Mientras su madre prestó el juramento, permanecieron ambas en pie a su lado, quietecitas y sin atreverse a mover brazo ni pierna. Cuando más, se aventuraba la pequeña a deslizar una mirada hacia el techo, cuyas grandiosas pinturas debían llamar vivamente su atención. La Reina pronunció las palabras del ritual con voz clara y entera. Es mujer de una firmeza de carácter que envidiarían muchos hombres. El acto aquel, por lo que en sí representa y por los tristes recuerdos que evocaba, era de los que comprometen la serenidad de la persona más dueña de sí misma. Doña María Cristina sabe dominarse y someterse a las circunstancias. El dificilísimo papel que hoy está a su cargo, será seguramente bien desempeñado hasta donde las fuerzas humanas alcancen.
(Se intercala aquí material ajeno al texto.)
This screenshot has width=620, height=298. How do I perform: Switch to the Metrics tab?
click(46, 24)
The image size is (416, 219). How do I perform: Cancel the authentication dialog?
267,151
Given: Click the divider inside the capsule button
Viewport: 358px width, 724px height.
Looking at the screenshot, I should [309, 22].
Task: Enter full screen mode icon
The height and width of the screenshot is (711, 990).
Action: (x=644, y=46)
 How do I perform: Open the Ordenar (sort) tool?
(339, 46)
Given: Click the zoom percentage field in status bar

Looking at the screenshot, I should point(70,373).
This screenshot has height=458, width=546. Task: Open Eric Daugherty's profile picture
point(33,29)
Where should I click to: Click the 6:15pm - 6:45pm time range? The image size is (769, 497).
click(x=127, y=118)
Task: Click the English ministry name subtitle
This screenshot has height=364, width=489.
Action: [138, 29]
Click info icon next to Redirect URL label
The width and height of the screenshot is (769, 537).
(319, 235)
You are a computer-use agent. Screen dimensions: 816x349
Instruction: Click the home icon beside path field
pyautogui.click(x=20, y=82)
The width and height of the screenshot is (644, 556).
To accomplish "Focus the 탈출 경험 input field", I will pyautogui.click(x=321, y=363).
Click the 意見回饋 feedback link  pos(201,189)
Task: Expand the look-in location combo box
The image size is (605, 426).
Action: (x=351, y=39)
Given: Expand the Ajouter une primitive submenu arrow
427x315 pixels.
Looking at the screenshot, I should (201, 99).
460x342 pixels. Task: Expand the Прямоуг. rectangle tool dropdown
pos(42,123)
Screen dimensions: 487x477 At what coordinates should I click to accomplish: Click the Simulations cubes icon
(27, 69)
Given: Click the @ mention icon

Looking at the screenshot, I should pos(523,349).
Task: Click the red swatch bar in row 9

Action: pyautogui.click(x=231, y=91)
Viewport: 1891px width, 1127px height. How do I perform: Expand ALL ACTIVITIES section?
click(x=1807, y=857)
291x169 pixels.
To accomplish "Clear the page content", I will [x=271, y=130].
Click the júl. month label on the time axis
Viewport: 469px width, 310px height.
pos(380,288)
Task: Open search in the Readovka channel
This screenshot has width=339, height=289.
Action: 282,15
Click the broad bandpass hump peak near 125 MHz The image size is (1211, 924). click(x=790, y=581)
Los más enconados enemigos del actual orden de cosas no pueden desconocer que en el día de la jura, la interesante viuda de don Alfonso XII y sus inocentes niñas excitaron vivísamente el sentimiento público, tanto en la solemne sesión del Congreso, como en el trayecto entre el palacio de los reyes y el de la representación nacional. Verdad que el sentimiento no es exclusivo móvil de la acción política ni aun en los países meridionales; pero no puede desconocerse que de él arranca parte de la fuerza que gobierna y dirige a los pueblos. Ni él lo es todo, ni se puede prescindir de él.